╭─ Supplied data

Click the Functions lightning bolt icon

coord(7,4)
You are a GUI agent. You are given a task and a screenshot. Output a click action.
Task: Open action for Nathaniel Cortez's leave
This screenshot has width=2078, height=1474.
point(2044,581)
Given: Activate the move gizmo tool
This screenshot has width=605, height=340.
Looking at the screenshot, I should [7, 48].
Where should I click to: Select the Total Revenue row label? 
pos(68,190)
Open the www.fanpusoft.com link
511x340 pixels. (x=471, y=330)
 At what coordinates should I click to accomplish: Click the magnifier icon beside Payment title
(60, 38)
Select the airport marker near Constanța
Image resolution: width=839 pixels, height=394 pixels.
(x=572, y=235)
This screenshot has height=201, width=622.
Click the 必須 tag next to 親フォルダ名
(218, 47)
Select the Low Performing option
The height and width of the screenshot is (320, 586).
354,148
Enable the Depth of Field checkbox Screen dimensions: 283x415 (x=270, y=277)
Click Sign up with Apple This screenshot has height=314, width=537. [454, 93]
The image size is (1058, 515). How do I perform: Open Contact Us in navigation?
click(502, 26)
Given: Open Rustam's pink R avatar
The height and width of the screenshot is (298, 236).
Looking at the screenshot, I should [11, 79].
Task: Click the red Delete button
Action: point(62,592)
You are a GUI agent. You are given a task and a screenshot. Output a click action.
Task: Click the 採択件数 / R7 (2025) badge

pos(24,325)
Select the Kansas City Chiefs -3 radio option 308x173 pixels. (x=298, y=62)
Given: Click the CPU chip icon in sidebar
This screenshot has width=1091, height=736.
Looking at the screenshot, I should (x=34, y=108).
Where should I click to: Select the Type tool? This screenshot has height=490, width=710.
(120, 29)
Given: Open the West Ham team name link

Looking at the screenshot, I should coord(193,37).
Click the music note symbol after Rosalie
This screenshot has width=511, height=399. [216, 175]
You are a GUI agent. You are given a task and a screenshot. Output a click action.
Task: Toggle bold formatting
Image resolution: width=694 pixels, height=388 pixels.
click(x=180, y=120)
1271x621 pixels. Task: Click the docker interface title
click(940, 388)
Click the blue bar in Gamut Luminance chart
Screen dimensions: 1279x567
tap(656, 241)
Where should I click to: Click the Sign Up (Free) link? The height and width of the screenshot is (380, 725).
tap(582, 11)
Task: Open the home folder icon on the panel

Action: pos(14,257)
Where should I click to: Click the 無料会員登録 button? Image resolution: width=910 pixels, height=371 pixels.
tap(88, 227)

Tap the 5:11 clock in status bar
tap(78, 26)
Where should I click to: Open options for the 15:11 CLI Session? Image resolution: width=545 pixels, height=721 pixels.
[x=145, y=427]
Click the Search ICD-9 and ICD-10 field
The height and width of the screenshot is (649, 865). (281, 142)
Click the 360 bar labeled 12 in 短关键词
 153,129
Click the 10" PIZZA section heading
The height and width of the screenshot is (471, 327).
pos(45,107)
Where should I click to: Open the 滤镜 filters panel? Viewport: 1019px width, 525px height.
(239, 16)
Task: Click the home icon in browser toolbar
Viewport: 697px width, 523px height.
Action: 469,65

╰─

> The task
Copy each of the records above so that nothing differs from the original.

> Response
Click the Functions lightning bolt icon

coord(7,4)
You are a GUI agent. You are given a task and a screenshot. Output a click action.
Task: Open action for Nathaniel Cortez's leave
This screenshot has width=2078, height=1474.
point(2044,581)
Given: Activate the move gizmo tool
This screenshot has width=605, height=340.
Looking at the screenshot, I should [7, 48].
Where should I click to: Select the Total Revenue row label? 
pos(68,190)
Open the www.fanpusoft.com link
511x340 pixels. (x=471, y=330)
 At what coordinates should I click to accomplish: Click the magnifier icon beside Payment title
(60, 38)
Select the airport marker near Constanța
Image resolution: width=839 pixels, height=394 pixels.
(x=572, y=235)
This screenshot has height=201, width=622.
Click the 必須 tag next to 親フォルダ名
(218, 47)
Select the Low Performing option
The height and width of the screenshot is (320, 586).
354,148
Enable the Depth of Field checkbox Screen dimensions: 283x415 (x=270, y=277)
Click Sign up with Apple This screenshot has height=314, width=537. [454, 93]
The image size is (1058, 515). How do I perform: Open Contact Us in navigation?
click(502, 26)
Given: Open Rustam's pink R avatar
The height and width of the screenshot is (298, 236).
Looking at the screenshot, I should [11, 79].
Task: Click the red Delete button
Action: point(62,592)
You are a GUI agent. You are given a task and a screenshot. Output a click action.
Task: Click the 採択件数 / R7 (2025) badge

pos(24,325)
Select the Kansas City Chiefs -3 radio option 308x173 pixels. (x=298, y=62)
Given: Click the CPU chip icon in sidebar
This screenshot has width=1091, height=736.
Looking at the screenshot, I should (x=34, y=108).
Where should I click to: Select the Type tool? This screenshot has height=490, width=710.
(120, 29)
Given: Open the West Ham team name link

Looking at the screenshot, I should coord(193,37).
Click the music note symbol after Rosalie
This screenshot has width=511, height=399. [216, 175]
You are a GUI agent. You are given a task and a screenshot. Output a click action.
Task: Toggle bold formatting
Image resolution: width=694 pixels, height=388 pixels.
click(x=180, y=120)
1271x621 pixels. Task: Click the docker interface title
click(940, 388)
Click the blue bar in Gamut Luminance chart
Screen dimensions: 1279x567
tap(656, 241)
Where should I click to: Click the Sign Up (Free) link? The height and width of the screenshot is (380, 725).
tap(582, 11)
Task: Open the home folder icon on the panel

Action: pos(14,257)
Where should I click to: Click the 無料会員登録 button? Image resolution: width=910 pixels, height=371 pixels.
tap(88, 227)

Tap the 5:11 clock in status bar
tap(78, 26)
Where should I click to: Open options for the 15:11 CLI Session? Image resolution: width=545 pixels, height=721 pixels.
[x=145, y=427]
Click the Search ICD-9 and ICD-10 field
The height and width of the screenshot is (649, 865). (281, 142)
Click the 360 bar labeled 12 in 短关键词
 153,129
Click the 10" PIZZA section heading
The height and width of the screenshot is (471, 327).
pos(45,107)
Where should I click to: Open the 滤镜 filters panel? Viewport: 1019px width, 525px height.
(239, 16)
Task: Click the home icon in browser toolbar
Viewport: 697px width, 523px height.
Action: 469,65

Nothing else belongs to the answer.